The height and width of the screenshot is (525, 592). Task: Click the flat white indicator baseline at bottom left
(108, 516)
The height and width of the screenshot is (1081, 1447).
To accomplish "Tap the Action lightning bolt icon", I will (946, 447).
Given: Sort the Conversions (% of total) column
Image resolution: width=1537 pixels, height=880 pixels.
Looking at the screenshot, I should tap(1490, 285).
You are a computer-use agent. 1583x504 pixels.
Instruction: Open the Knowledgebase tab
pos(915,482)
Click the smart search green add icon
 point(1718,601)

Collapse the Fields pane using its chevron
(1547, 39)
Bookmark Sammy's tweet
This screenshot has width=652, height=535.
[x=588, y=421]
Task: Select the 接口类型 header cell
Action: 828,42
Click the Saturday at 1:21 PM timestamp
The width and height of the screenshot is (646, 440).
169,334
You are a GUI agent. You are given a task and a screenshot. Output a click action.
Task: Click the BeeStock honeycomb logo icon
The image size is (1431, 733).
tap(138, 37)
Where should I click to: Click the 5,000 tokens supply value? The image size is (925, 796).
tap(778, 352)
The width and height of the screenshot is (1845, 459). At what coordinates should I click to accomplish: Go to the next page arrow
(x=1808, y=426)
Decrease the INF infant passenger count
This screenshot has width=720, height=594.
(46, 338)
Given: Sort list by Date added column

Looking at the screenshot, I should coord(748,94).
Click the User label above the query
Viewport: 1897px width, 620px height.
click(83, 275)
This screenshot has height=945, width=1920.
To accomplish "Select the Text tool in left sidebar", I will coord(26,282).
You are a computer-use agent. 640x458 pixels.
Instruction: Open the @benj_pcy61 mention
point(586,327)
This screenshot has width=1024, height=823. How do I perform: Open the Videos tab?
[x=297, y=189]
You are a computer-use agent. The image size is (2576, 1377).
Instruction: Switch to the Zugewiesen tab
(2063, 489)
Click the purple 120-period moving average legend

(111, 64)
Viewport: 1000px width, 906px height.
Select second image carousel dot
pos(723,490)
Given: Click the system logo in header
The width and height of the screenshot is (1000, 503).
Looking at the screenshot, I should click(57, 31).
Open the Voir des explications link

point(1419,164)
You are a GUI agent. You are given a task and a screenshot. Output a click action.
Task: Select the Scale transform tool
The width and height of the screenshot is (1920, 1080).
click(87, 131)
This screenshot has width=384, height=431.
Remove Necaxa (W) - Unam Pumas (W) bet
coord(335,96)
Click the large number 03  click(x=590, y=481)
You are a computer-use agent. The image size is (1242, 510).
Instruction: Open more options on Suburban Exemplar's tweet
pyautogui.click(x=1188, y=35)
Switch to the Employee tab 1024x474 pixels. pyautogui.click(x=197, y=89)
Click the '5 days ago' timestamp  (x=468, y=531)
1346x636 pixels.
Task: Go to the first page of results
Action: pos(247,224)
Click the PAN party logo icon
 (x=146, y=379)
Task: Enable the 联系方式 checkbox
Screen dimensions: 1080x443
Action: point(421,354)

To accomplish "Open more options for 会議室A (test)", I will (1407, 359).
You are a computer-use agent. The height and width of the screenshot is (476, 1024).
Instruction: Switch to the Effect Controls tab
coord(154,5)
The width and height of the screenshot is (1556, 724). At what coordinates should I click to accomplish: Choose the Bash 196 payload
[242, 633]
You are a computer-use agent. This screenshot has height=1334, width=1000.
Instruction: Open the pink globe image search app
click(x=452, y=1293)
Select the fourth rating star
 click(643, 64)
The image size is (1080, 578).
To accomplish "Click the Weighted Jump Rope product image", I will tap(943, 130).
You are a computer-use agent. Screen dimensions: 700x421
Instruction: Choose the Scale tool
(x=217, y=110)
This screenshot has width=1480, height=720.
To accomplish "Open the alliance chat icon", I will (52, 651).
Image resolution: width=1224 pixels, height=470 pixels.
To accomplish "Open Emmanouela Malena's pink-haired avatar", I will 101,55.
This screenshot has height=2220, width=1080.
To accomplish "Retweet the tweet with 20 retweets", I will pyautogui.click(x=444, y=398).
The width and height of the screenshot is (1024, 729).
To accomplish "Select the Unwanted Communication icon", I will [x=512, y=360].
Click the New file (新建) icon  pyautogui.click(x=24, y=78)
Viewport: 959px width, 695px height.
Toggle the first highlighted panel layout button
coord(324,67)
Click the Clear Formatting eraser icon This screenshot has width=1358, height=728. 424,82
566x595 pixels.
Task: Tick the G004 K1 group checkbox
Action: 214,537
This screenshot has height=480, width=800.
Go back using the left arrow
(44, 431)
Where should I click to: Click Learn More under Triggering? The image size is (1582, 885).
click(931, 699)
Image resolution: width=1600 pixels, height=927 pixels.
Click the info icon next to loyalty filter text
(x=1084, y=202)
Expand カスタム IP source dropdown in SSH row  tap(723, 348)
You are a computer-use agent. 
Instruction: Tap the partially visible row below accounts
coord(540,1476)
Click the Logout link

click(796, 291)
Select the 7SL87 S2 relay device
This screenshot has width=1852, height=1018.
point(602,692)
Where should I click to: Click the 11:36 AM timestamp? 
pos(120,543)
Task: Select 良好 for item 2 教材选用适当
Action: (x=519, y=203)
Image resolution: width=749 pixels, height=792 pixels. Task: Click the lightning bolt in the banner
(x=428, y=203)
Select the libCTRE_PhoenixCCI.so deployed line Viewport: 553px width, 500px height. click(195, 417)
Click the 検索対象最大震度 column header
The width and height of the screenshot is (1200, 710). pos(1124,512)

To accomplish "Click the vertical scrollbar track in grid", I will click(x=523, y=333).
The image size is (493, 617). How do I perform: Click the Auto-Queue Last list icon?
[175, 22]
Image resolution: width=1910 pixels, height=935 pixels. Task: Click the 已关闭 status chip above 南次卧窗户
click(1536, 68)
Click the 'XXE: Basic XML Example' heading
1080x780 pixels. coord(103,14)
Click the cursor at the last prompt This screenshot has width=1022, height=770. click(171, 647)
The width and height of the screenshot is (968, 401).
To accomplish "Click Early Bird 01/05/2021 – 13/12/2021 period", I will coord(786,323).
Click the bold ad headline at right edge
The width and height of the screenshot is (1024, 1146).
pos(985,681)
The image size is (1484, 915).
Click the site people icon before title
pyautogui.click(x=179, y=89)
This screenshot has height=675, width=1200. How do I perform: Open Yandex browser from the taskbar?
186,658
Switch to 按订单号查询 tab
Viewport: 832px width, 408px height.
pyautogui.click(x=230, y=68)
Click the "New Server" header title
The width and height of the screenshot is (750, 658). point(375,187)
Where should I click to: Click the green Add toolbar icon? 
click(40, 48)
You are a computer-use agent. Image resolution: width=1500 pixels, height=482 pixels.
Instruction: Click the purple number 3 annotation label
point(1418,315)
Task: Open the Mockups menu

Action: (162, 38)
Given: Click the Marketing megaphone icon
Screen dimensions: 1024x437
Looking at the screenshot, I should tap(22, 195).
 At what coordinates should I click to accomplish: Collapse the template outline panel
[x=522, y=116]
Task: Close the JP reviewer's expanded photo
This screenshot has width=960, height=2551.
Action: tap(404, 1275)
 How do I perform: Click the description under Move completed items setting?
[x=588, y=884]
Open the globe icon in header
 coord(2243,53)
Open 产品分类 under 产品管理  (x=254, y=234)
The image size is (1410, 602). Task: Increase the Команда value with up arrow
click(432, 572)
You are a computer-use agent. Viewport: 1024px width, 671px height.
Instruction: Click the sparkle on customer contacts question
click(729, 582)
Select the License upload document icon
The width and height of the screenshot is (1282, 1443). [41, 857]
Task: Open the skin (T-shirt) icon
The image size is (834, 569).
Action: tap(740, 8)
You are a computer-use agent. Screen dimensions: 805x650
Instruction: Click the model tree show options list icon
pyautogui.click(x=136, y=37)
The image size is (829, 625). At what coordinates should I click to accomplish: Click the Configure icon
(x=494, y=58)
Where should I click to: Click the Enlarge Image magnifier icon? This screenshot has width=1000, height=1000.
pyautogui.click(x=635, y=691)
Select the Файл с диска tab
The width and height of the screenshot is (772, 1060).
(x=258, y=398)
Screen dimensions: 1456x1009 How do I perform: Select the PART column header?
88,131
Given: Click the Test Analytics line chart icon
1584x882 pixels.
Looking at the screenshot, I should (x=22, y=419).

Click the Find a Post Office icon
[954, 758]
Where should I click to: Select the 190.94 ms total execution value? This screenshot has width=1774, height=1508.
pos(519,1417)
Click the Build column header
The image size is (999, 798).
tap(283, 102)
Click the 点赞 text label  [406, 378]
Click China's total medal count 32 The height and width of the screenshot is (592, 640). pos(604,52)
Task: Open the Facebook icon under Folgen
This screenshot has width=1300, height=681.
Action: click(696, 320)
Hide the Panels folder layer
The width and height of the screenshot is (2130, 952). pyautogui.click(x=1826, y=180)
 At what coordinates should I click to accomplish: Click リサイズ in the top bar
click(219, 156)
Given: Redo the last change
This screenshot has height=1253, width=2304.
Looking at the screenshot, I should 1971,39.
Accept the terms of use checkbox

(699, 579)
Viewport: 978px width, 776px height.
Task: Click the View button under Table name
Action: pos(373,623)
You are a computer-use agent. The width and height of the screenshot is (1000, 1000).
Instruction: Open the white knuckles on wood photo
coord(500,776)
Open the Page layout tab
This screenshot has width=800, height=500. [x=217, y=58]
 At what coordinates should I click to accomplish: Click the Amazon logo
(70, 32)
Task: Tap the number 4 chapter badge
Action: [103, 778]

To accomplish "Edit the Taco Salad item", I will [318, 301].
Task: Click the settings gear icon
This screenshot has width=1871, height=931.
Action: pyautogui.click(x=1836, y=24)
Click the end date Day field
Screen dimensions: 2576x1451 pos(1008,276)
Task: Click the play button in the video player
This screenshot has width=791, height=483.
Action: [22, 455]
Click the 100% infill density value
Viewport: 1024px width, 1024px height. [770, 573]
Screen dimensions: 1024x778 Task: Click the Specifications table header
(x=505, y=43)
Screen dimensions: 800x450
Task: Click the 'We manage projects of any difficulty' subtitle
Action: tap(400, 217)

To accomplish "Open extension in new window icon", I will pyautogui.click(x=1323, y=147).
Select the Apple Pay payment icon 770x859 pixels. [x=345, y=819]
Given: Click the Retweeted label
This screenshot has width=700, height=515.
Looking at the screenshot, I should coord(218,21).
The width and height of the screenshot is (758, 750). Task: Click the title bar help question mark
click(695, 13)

____________________

Where the string "computer" appears in a line of the entries above, return that line.

_Result of this exercise:_
You are a computer-use agent. 1583x504 pixels.
You are a computer-use agent. 640x458 pixels.
You are a computer-use agent. The image size is (2576, 1377).
You are a computer-use agent. The image size is (1242, 510).
You are a computer-use agent. The height and width of the screenshot is (476, 1024).
You are a computer-use agent. This screenshot has height=1334, width=1000.
You are a computer-use agent. Screen dimensions: 700x421
You are a computer-use agent. 
You are a computer-use agent. Image resolution: width=1500 pixels, height=482 pixels.
You are a computer-use agent. Viewport: 1024px width, 671px height.
You are a computer-use agent. Screen dimensions: 805x650
You are a computer-use agent. The width and height of the screenshot is (1000, 1000).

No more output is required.